## Texte fourni
────────────────
La connaissance de la maladie de Crohn progresse. Des chercheurs du Massachussetts General Hospital (Etats-Unis) ont identifié une protéine impliquée dans l’inflammation qui caractérise la maladie. L’enzyme SP140 est cruciale au bon fonctionnement du système immunitaire. Chez les malades, elle a muté et perturbe l’expression de certains gènes. C’est ce que montre l’étude, menée sur la souris et l’être humain, publiée dans Science Immunology.
« Plus de 400 enzymes écrivent, lisent ou suppriment l’épigénome, et les mutations de ces enzymes font partie des perturbations les plus présentes en cas de cancer », explique Kate Jeffrey. Parmi ces enzymes, SP140 joue un rôle bien particulier : elle est chargée de réguler l’activité des macrophages, cellules appartenant au système immunitaire inné. Elles permettent de maintenir l’équilibre du microbiote intestinal.
Une réponse variable
Mais l’équilibre est délicat. Il suffit d’une simple variation de SP140 pour que toute l’activité des macrophages soit perturbée. La perte de cette enzyme est d’ailleurs impliquée dans l’inflammation intestinale caractéristique de la maladie de Crohn. Chez des souris atteintes de colite, les chercheurs ont supprimé son expression. Résultat : plus d’inflammation chez les animaux.
L’étude de biopsies intestinales de patients a confirmé ces résultats. Elle a même été plus loin : les échantillons où les taux de SP140 sont les plus faibles correspondent aux patients qui répondent le mieux aux anti-TNF, un traitement indiqué dans la maladie de Crohn. Or, ces puissants médicaments ne sont efficaces que chez un patient sur deux.
────────────────
## Données enregistrées
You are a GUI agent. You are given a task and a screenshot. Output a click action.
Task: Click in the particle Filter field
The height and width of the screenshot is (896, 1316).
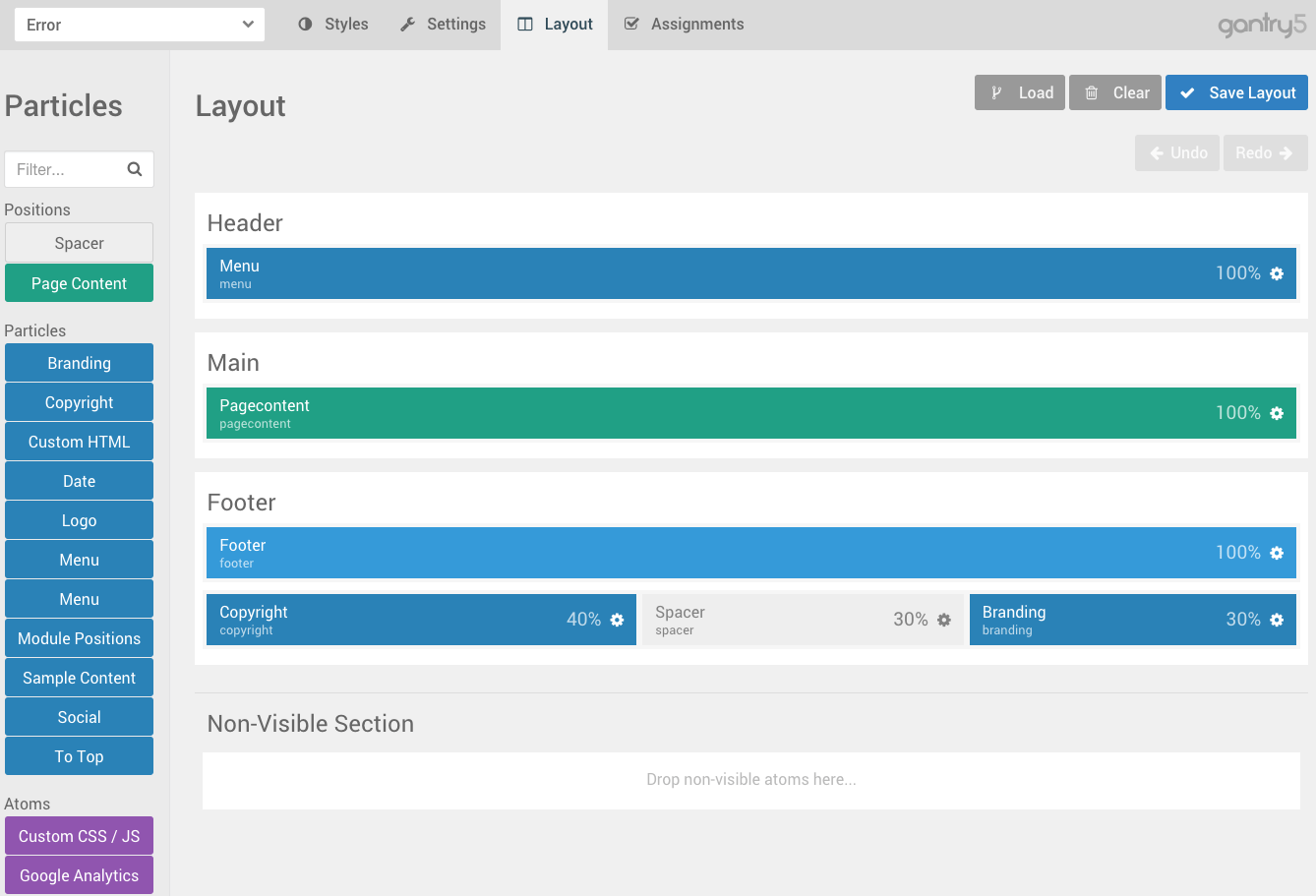click(67, 169)
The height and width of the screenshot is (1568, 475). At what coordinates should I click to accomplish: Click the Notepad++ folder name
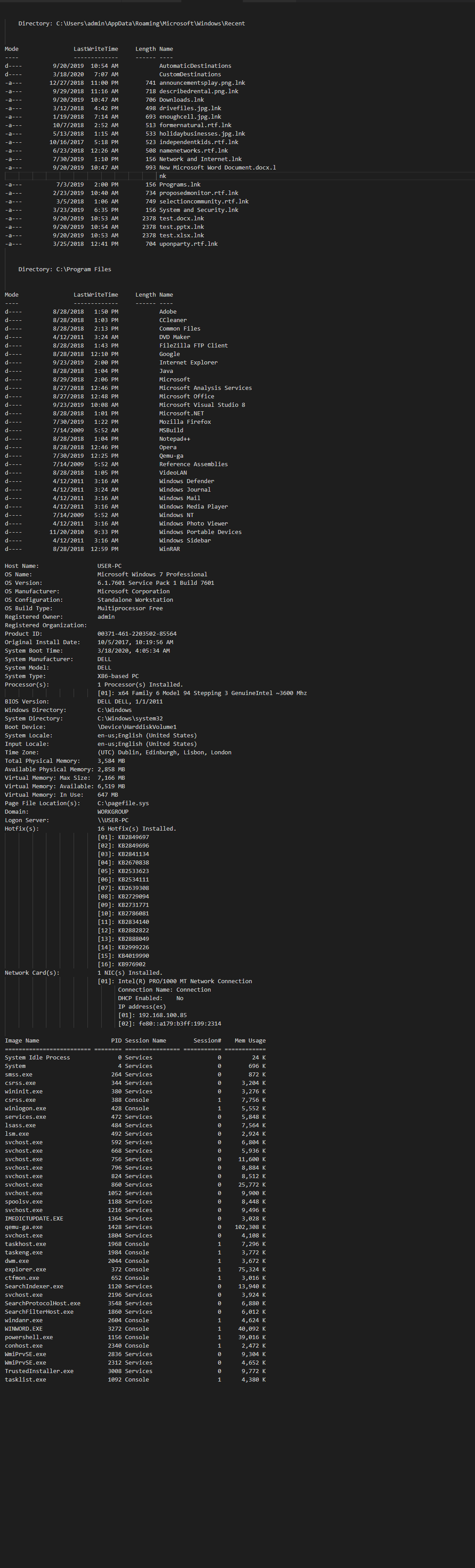click(174, 439)
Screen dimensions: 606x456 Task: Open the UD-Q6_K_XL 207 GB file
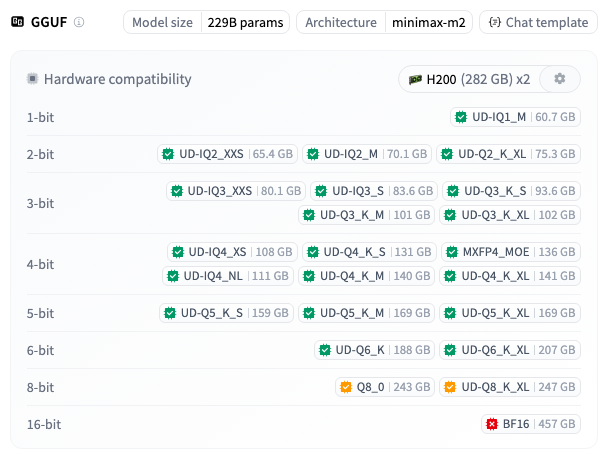click(511, 350)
────────────────
## À faire
**a.** Répondez à ces questions sur le texte consacré à la maladie de Crohn :
(i) Dans quelle revue l'étude a-t-elle été publiée ?
(ii) Quelles cellules l'enzyme SP140 est-elle chargée de réguler ?
(iii) Chez quelle proportion de patients les anti-TNF sont-ils efficaces ?
**b.** Rédigez la suite du texte sur la maladie de Crohn, en partant de sa dernière phrase.

## Réponses rédigées
**a.**
(i) Dans Science Immunology.
(ii) Les macrophages, des cellules du système immunitaire inné.
(iii) Chez un patient sur deux.

**b.**
« Cette corrélation entre de faibles taux de SP140 intestinaux et une meilleure réponse aux anti-TNF oriente potentiellement vers une stratégie de médecine de précision », estime Kat Jeffrey. Il serait ainsi possible de cibler quels patients vont tirer le bénéfice d’un tel traitement, et épargner les lourds effets secondaires aux autres.
Plus de recherches
Cette étude sert de confirmation à l’équipe du MGH. En effet, l’enzyme SP140 a déjà été associée à la maladie de Crohn et à d’autres troubles auto-immuns. Et pour cause : elle est principalement exprimée dans les cellules de type immunitaire.
Les résultats ouvrent aussi une piste thérapeutique : les chercheurs suggèrent de ne pas cibler SP140 – étant donné sa fragilité – mais d’autres inhibiteurs épigénétiques qui stimulent la réponse immunitaire dans l’intestin. Avant cela, plus de travaux seront nécessaire, afin de comprendre l’action normale de SP140.